Data for review:
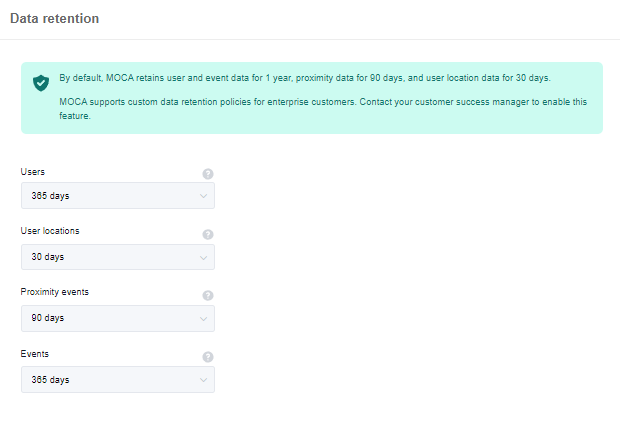
Task: Expand the User locations 30 days dropdown
Action: [118, 257]
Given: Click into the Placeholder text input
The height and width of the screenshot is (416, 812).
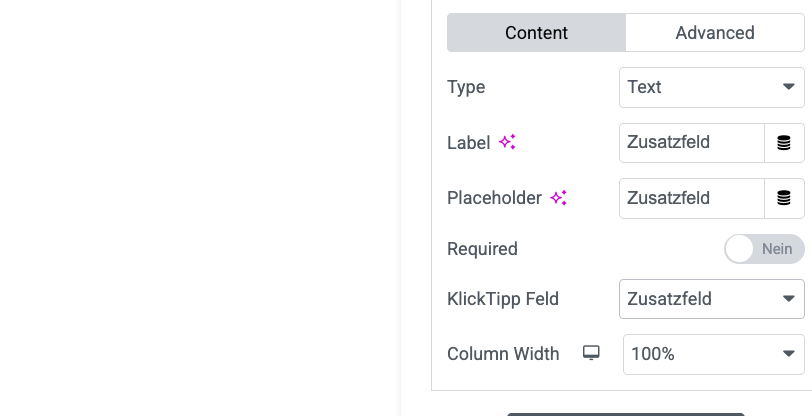Looking at the screenshot, I should [x=691, y=198].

Exercise brief: I would like you to set down the lines above, from the one containing "Given: Click into the Placeholder text input" to the final line, exactly as written and without pictures.

Result of this exercise:
Given: Click into the Placeholder text input
The height and width of the screenshot is (416, 812).
Looking at the screenshot, I should [x=691, y=198].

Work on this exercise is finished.